*Estratto fornito*
▶

LA CLASSE DEL MAESTRO
Intervista a Mario Lodi su Famiglia Cristiana del 23 novembre 2008
Nella foto, sul vetro della finestra, Mario Lodi scrive “I Care”, mi interessa, il motto che fu di don Lorenzo Milani e della scuola di Barbiana.
L’istruzione e le riforme: intervista a Mario Lodi
LA CLASSE DEL MAESTRO
Il grande scrittore ed educatore parla del suo metodo per far crescere i bambini delle elementari e farli diventare cittadini consapevoli e maturi.
Ecco la sua lezione di vita.
di Elisa Chiari
Mario Lodi è ancora il Maestro, con le maiuscole. A Drizzona, quattro case e un fazzoletto di campo da Piadena, in piena bruma bassopadana, sanno tutti dove abita. Perché così si usava quando varcò per la prima volta col diploma in tasca la soglia di un’aula, ai tempi in cui il maestro insieme con il parroco, il medico e il sindaco era l’autorità del paese. Eppure Mario Lodi non ha nostalgia della scuola autoritaria di quei tempi. Anzi, è sceso dalla cattedra il primo giorno accontentandosi di una sedia (per mettersi all’altezza dei bambini) e da allora si batte per una riforma da dentro, senza troppi riguardi per le teorie dei ministri d’ogni colore che si susseguono e fanno e disfanno senza sosta. Sperimentò la sua idea di scuola quando ci entrò nel secondo dopoguerra e la risperimenta oggi, a 86 anni, facendo da “chioccia” a un gruppo di maestri giovani sparsi per l’Italia.
A guidarli l’esperienza e le leggi che ci sono già, prima di tutto la Costituzione: “Non per leggerla, ma per viverla, in aula, a sei anni, perché la scuola non può accontentarsi di leggere e scrivere, deve crescere cittadini responsabili”.
Da settant’anni osserva bambini nel tempo e vede più continuità che differenze: “Il mondo è diverso da allora, ma non sono convinto, da quel che vedo frequentandoli, che i bambini di sei anni abbiano esigenze troppo diverse da quelle di sempre. Semmai abbiamo un problema in più da fronteggiare, fatto di Tv e computer che scollano sempre più i bambini dalla vita reale per proiettarli in un eterno virtuale, insinuando in loro la convinzione che l’avere conti più dell’essere e del sapere”.
Rende l’idea con un aneddoto: “Sono stato in una classe poco tempo fa, ho chiesto ai bambini cosa sognassero di fare, uno mi ha risposto ‘il miliardario’, ovviamente in euro, ‘così mi compro due belle ragazze e due macchine’. Gli altri ne hanno fatto subito un leader. Nel ‘mi compro’ c’è un’idea di mondo. Se vogliamo una speranza come scuola dobbiamo inventarci un sistema per fermare questo mercato. Non so se l’idea che ho saprà farlo. Sperimentiamo, poi magari alla fine scopriremo che non vale, ma almeno proviamo”.

◀

*Dati forniti*
▶

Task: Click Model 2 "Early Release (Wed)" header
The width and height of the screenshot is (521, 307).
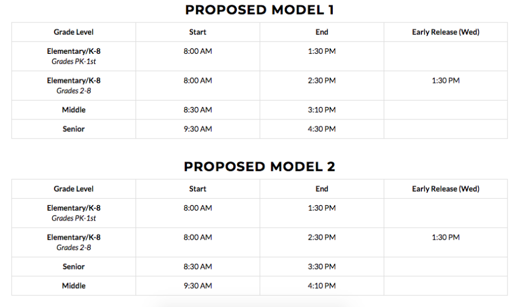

◀
▶

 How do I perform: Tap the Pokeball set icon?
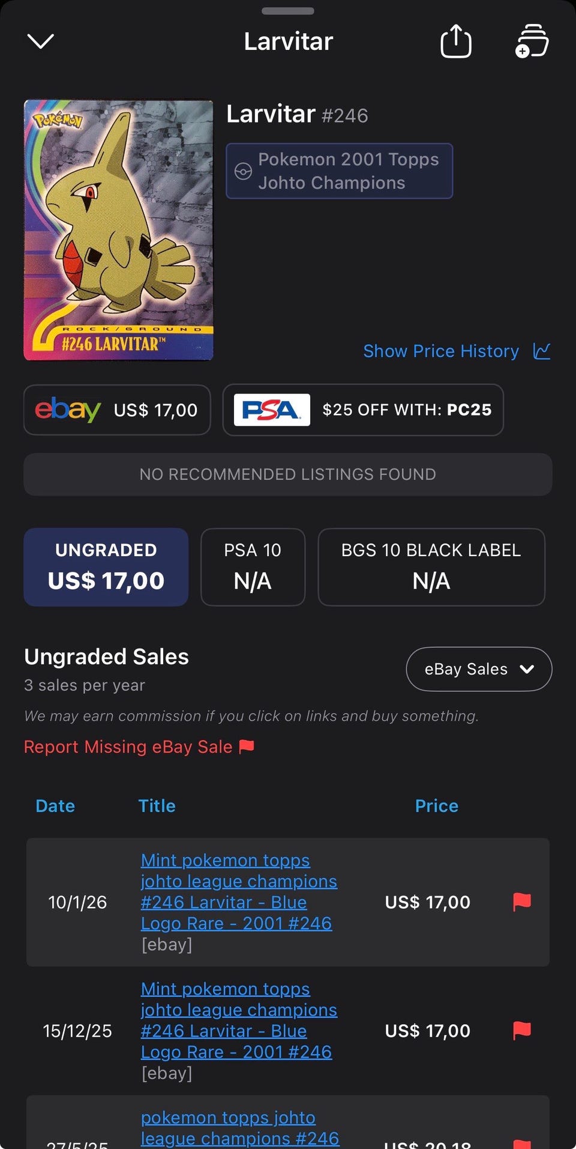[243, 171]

◀

*Consegna*
Modifica l'estratto fornito riscrivendone il passo da "L’istruzione e le" fino a "lezione di vita." compreso, con "testimonianza" al posto di "lezione".

*Soluzione*
L’istruzione e le riforme: intervista a Mario Lodi
LA CLASSE DEL MAESTRO
Il grande scrittore ed educatore parla del suo metodo per far crescere i bambini delle elementari e farli diventare cittadini consapevoli e maturi.
Ecco la sua testimonianza di vita.